#### [Problem requirements]
Please give the listing again in its entirety, exactly as written.

#### [Data shown]
•••

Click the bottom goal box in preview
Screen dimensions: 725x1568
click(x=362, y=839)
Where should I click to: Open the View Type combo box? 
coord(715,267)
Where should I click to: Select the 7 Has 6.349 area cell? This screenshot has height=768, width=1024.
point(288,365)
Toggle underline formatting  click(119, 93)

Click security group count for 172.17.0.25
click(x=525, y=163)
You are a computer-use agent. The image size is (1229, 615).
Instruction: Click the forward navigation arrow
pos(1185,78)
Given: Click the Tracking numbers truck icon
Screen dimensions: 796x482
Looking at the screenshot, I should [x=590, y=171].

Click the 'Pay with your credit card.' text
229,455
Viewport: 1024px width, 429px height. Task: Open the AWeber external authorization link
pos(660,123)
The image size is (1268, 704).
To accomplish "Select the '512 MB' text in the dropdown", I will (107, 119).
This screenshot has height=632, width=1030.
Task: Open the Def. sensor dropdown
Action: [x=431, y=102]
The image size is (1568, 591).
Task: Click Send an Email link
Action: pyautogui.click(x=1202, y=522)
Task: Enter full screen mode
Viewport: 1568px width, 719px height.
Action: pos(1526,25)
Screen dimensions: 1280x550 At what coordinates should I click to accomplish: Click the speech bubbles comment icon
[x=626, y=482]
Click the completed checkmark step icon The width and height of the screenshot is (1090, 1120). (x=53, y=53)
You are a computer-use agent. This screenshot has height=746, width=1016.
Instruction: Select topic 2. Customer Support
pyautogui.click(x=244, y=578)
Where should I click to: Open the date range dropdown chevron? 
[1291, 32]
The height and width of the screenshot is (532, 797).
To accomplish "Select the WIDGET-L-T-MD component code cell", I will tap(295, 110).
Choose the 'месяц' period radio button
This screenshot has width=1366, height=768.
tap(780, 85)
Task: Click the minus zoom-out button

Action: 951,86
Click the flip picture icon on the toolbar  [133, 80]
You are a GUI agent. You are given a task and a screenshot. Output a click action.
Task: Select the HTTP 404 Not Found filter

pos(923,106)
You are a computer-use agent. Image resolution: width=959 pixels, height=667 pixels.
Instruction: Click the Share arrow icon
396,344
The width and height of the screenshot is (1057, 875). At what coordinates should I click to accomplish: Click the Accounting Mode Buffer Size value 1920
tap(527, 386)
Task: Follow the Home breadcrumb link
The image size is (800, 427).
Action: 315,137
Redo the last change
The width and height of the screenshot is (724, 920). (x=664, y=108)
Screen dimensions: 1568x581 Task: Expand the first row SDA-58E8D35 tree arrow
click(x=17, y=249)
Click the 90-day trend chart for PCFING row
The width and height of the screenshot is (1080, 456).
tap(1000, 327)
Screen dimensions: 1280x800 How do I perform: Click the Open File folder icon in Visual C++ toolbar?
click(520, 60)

•••

#### [Result of this task]
Click the bottom goal box in preview
Screen dimensions: 725x1568
click(x=362, y=839)
Where should I click to: Open the View Type combo box? 
coord(715,267)
Where should I click to: Select the 7 Has 6.349 area cell? This screenshot has height=768, width=1024.
point(288,365)
Toggle underline formatting  click(119, 93)

Click security group count for 172.17.0.25
click(x=525, y=163)
You are a computer-use agent. The image size is (1229, 615).
Instruction: Click the forward navigation arrow
pos(1185,78)
Given: Click the Tracking numbers truck icon
Screen dimensions: 796x482
Looking at the screenshot, I should [x=590, y=171].

Click the 'Pay with your credit card.' text
229,455
Viewport: 1024px width, 429px height. Task: Open the AWeber external authorization link
pos(660,123)
The image size is (1268, 704).
To accomplish "Select the '512 MB' text in the dropdown", I will (107, 119).
This screenshot has height=632, width=1030.
Task: Open the Def. sensor dropdown
Action: [x=431, y=102]
The image size is (1568, 591).
Task: Click Send an Email link
Action: pyautogui.click(x=1202, y=522)
Task: Enter full screen mode
Viewport: 1568px width, 719px height.
Action: pos(1526,25)
Screen dimensions: 1280x550 At what coordinates should I click to accomplish: Click the speech bubbles comment icon
[x=626, y=482]
Click the completed checkmark step icon The width and height of the screenshot is (1090, 1120). (x=53, y=53)
You are a computer-use agent. This screenshot has height=746, width=1016.
Instruction: Select topic 2. Customer Support
pyautogui.click(x=244, y=578)
Where should I click to: Open the date range dropdown chevron? 
[1291, 32]
The height and width of the screenshot is (532, 797).
To accomplish "Select the WIDGET-L-T-MD component code cell", I will tap(295, 110).
Choose the 'месяц' period radio button
This screenshot has width=1366, height=768.
tap(780, 85)
Task: Click the minus zoom-out button

Action: 951,86
Click the flip picture icon on the toolbar  [133, 80]
You are a GUI agent. You are given a task and a screenshot. Output a click action.
Task: Select the HTTP 404 Not Found filter

pos(923,106)
You are a computer-use agent. Image resolution: width=959 pixels, height=667 pixels.
Instruction: Click the Share arrow icon
396,344
The width and height of the screenshot is (1057, 875). At what coordinates should I click to accomplish: Click the Accounting Mode Buffer Size value 1920
tap(527, 386)
Task: Follow the Home breadcrumb link
The image size is (800, 427).
Action: 315,137
Redo the last change
The width and height of the screenshot is (724, 920). (x=664, y=108)
Screen dimensions: 1568x581 Task: Expand the first row SDA-58E8D35 tree arrow
click(x=17, y=249)
Click the 90-day trend chart for PCFING row
The width and height of the screenshot is (1080, 456).
tap(1000, 327)
Screen dimensions: 1280x800 How do I perform: Click the Open File folder icon in Visual C++ toolbar?
click(520, 60)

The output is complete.